For each vertex, try relaxing all edges from scratch. Repeat this process until no more updates happen. This is less structured and may do redundant work.

Algorithm

  1. Initialize distances to infinity, source to 0.
  2. Keep relaxing edges until no update occurs.
  3. Check for negative cycles with one more pass.
java
import java.util.Arrays;

public class BellmanFordBruteForce {
    public static int[] bellmanFord(int V, int[][] edges, int src) {
        int[] dist = new int[V];
        Arrays.fill(dist, Integer.MAX_VALUE);
        dist[src] = 0;

        boolean updated = true;
        int iterations = 0;

        // Keep relaxing until no changes or V-1 iterations
        while (updated && iterations < V - 1) {
            updated = false;
            iterations++;

            for (int[] edge : edges) {
                int u = edge[0], v = edge[1], w = edge[2];
                if (dist[u] != Integer.MAX_VALUE && dist[u] + w < dist[v]) {
                    dist[v] = dist[u] + w;
                    updated = true;
                }
            }
            // Also try relaxing reverse combinations (brute force approach)
            for (int[] edge : edges) {
                int u = edge[0], v = edge[1], w = edge[2];
                if (dist[u] != Integer.MAX_VALUE && dist[u] + w < dist[v]) {
                    dist[v] = dist[u] + w;
                    updated = true;
                }
            }
        }

        // Check for negative cycle
        for (int[] edge : edges) {
            int u = edge[0], v = edge[1], w = edge[2];
            if (dist[u] != Integer.MAX_VALUE && dist[u] + w < dist[v]) {
                System.out.println("Negative weight cycle detected!");
                return new int[]{};
            }
        }

        return dist;
    }

    public static void main(String[] args) {
        int V = 5;
        int[][] edges = {{0,1,-1},{0,2,4},{1,2,3},{1,3,2},{1,4,2},{3,2,5},{3,1,1},{4,3,-3}};
        int[] result = bellmanFord(V, edges, 0);
        System.out.println(Arrays.toString(result)); // [0, -1, 2, -2, 1]
    }
}

Complexity Analysis

  • Time Complexity: O(V × E^2) — redundant relaxation passes make this less efficient.
  • Space Complexity: O(V) — for the distance array.

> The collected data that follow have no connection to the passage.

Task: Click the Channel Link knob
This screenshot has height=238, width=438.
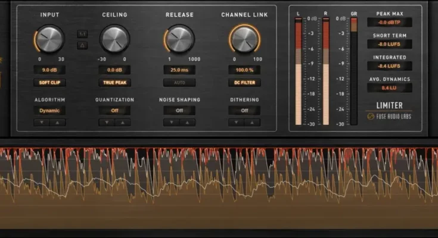Action: click(244, 39)
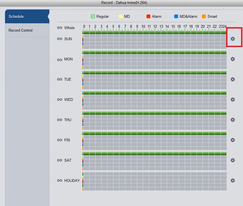The width and height of the screenshot is (243, 206).
Task: Open the HOLIDAY row settings gear
Action: point(232,181)
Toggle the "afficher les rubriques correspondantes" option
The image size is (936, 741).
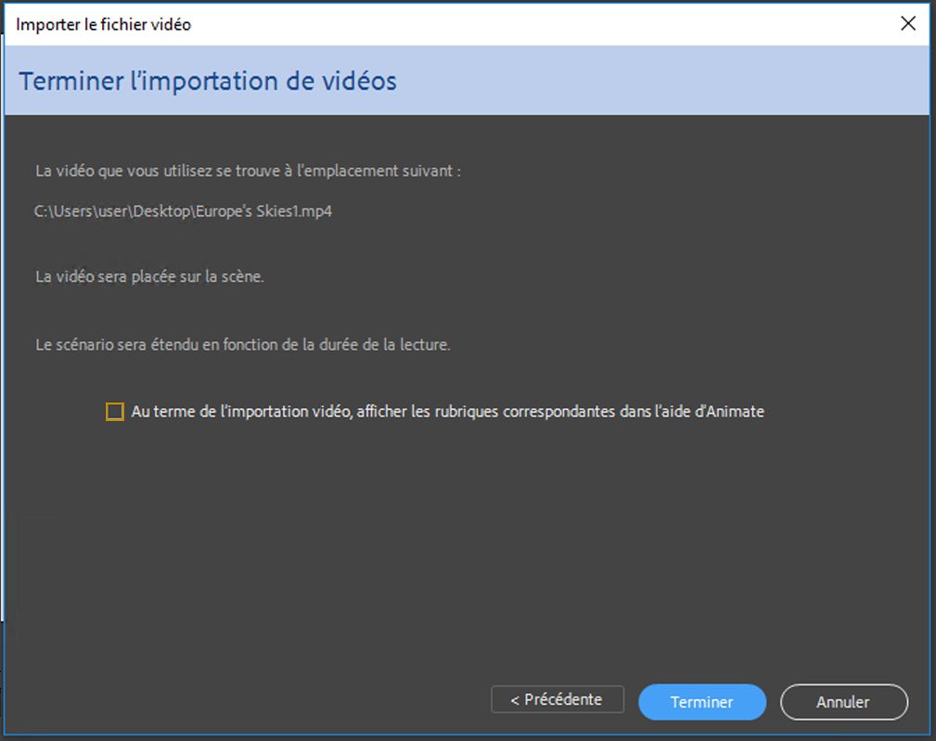pos(115,410)
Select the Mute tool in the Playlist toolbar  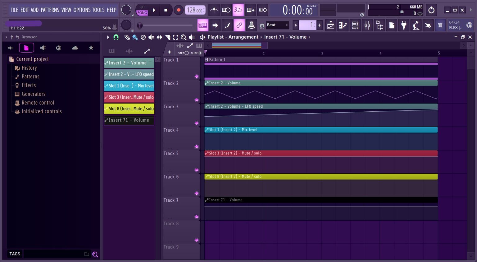tap(151, 37)
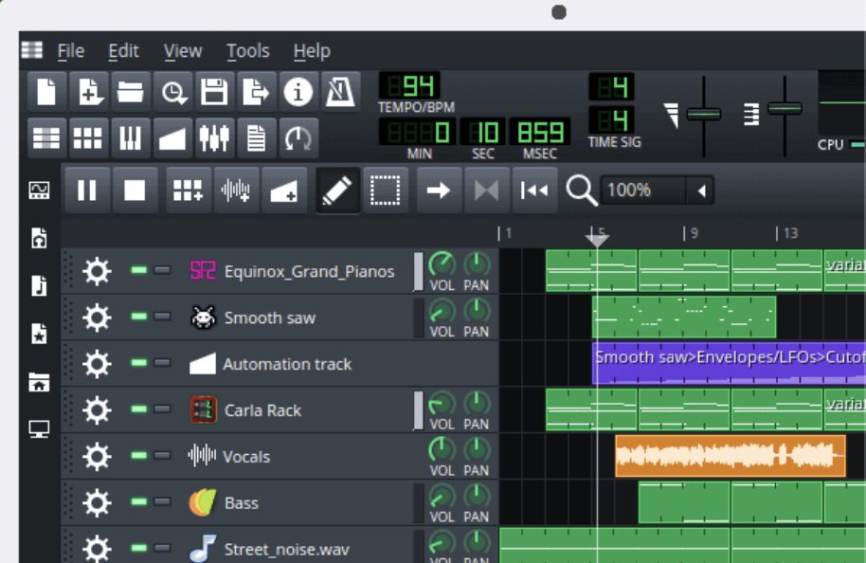The width and height of the screenshot is (866, 563).
Task: Open the Tools menu
Action: pyautogui.click(x=247, y=51)
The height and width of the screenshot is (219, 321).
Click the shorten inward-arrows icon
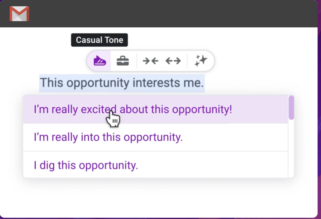pos(150,61)
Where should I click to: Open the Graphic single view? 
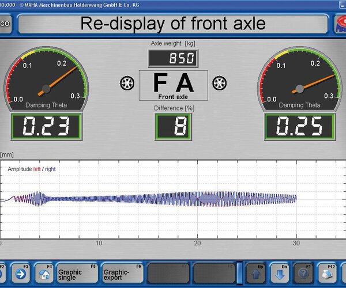(77, 272)
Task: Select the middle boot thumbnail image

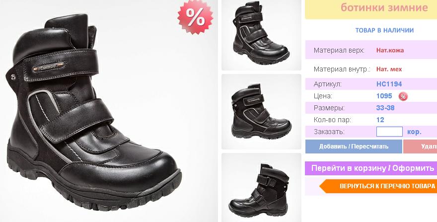Action: (261, 112)
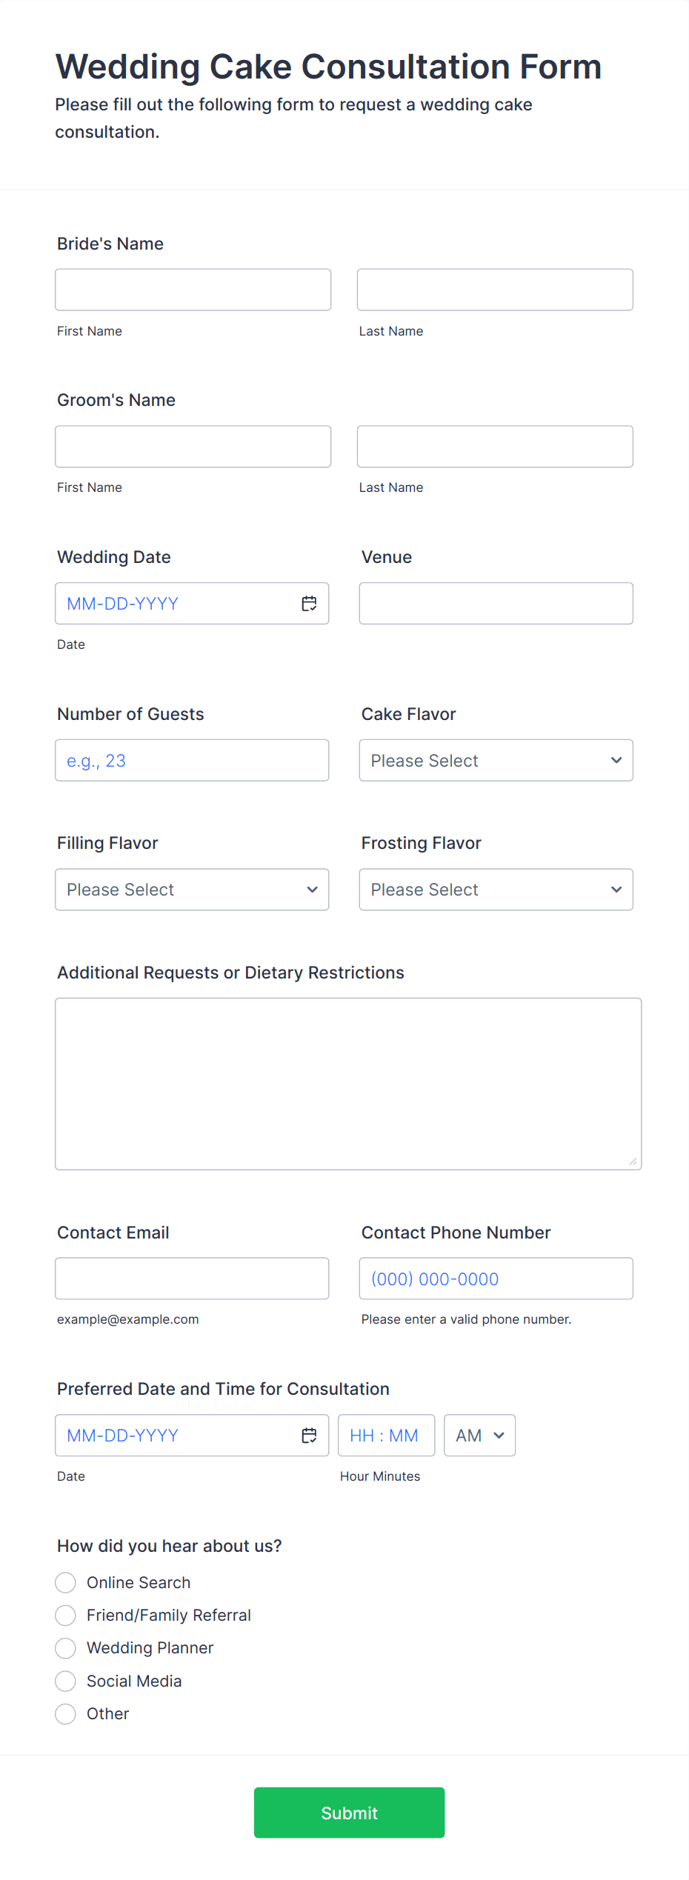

Approach 2: Optimal (Standard Bellman-Ford)

Intuition

Relax ALL edges exactly V-1 times. In iteration i, we find shortest paths using at most i edges. After V-1 iterations, all shortest paths are found. One more pass detects negative cycles.

Algorithm

  1. Initialize distances to infinity, source to 0.
  2. Repeat V-1 times: relax all edges.
  3. Do one more pass: if any distance can still be reduced, negative cycle exists.
java
import java.util.Arrays;

public class BellmanFordOptimal {
    public static int[] bellmanFord(int V, int[][] edges, int src) {
        int[] dist = new int[V];
        Arrays.fill(dist, Integer.MAX_VALUE);
        dist[src] = 0;

        // Relax all edges V-1 times
        for (int i = 0; i < V - 1; i++) {
            for (int[] edge : edges) {
                int u = edge[0], v = edge[1], w = edge[2];
                if (dist[u] != Integer.MAX_VALUE && dist[u] + w < dist[v]) {
                    dist[v] = dist[u] + w;
                }
            }
        }

        // Check for negative weight cycle (V-th relaxation)
        for (int[] edge : edges) {
            int u = edge[0], v = edge[1], w = edge[2];
            if (dist[u] != Integer.MAX_VALUE && dist[u] + w < dist[v]) {
                System.out.println("Graph contains a negative weight cycle!");
                return new int[]{};
            }
        }

        return dist;
    }

    public static void main(String[] args) {
        int V = 5;
        int[][] edges = {{0,1,-1},{0,2,4},{1,2,3},{1,3,2},{1,4,2},{3,2,5},{3,1,1},{4,3,-3}};
        int[] result = bellmanFord(V, edges, 0);
        System.out.println(Arrays.toString(result)); // [0, -1, 2, -2, 1]
    }
}

Complexity Analysis

  • Time Complexity: O(V × E) — V-1 iterations, each processing all E edges.
  • Space Complexity: O(V) — for the distance array.